(Stored data entries)
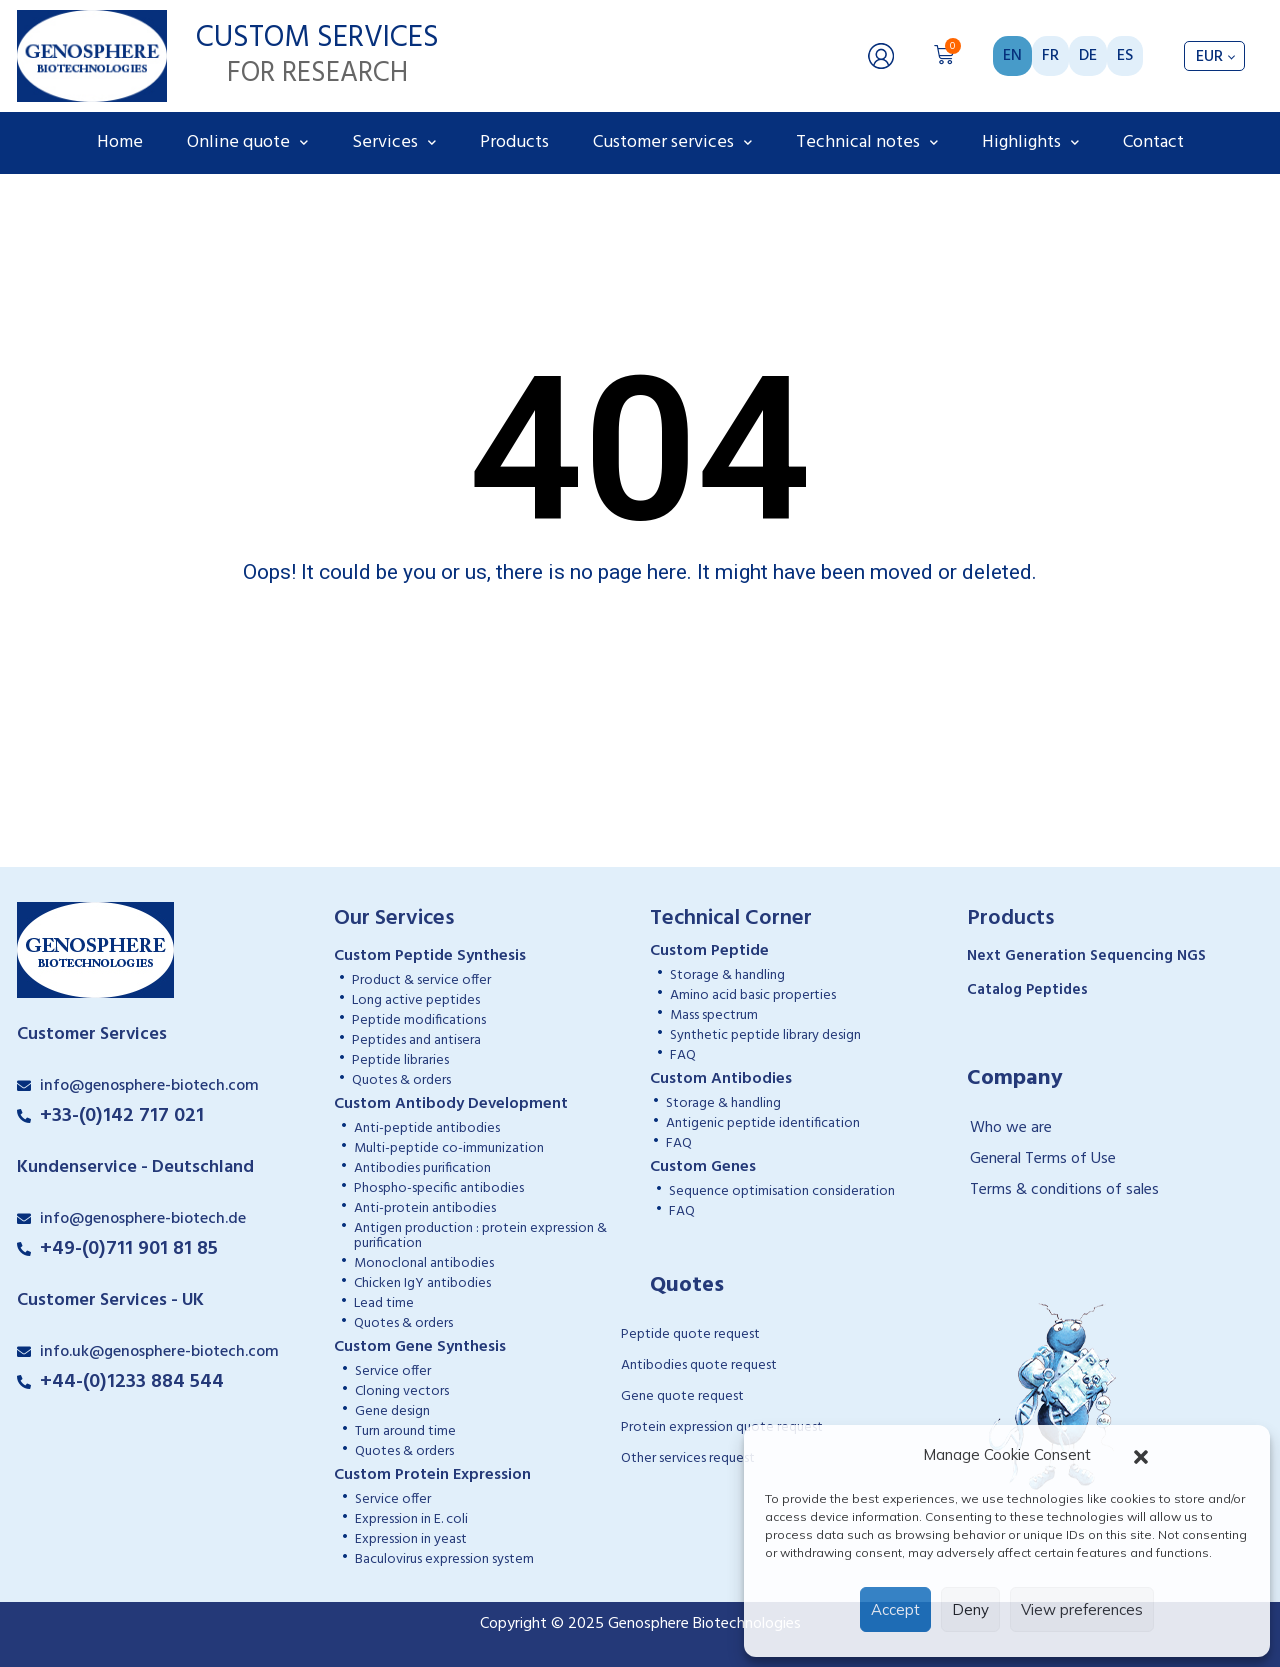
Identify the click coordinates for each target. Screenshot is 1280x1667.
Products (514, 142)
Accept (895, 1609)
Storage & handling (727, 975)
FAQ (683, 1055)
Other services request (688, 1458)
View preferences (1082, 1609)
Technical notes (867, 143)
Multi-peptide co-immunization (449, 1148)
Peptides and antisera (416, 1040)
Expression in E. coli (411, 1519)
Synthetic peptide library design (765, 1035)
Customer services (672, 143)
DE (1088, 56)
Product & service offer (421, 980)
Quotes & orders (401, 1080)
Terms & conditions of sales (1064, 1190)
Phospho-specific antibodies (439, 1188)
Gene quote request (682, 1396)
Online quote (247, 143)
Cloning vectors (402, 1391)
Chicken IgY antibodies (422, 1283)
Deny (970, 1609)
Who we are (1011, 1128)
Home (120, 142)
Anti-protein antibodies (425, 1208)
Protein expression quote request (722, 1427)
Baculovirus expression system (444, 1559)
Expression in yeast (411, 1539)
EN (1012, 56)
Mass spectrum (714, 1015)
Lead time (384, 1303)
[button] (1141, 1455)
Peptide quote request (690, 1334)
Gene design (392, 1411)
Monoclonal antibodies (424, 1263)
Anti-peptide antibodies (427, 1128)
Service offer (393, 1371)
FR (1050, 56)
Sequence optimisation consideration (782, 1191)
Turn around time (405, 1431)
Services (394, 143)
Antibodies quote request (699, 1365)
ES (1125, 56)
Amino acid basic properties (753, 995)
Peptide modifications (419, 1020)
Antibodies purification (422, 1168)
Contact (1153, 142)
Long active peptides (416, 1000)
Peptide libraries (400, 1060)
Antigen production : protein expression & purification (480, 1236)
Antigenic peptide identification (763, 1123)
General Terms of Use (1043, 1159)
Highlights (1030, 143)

Try it ->
Report, as a bare number, how many lines above contain the string "Terms".

Solution ->
2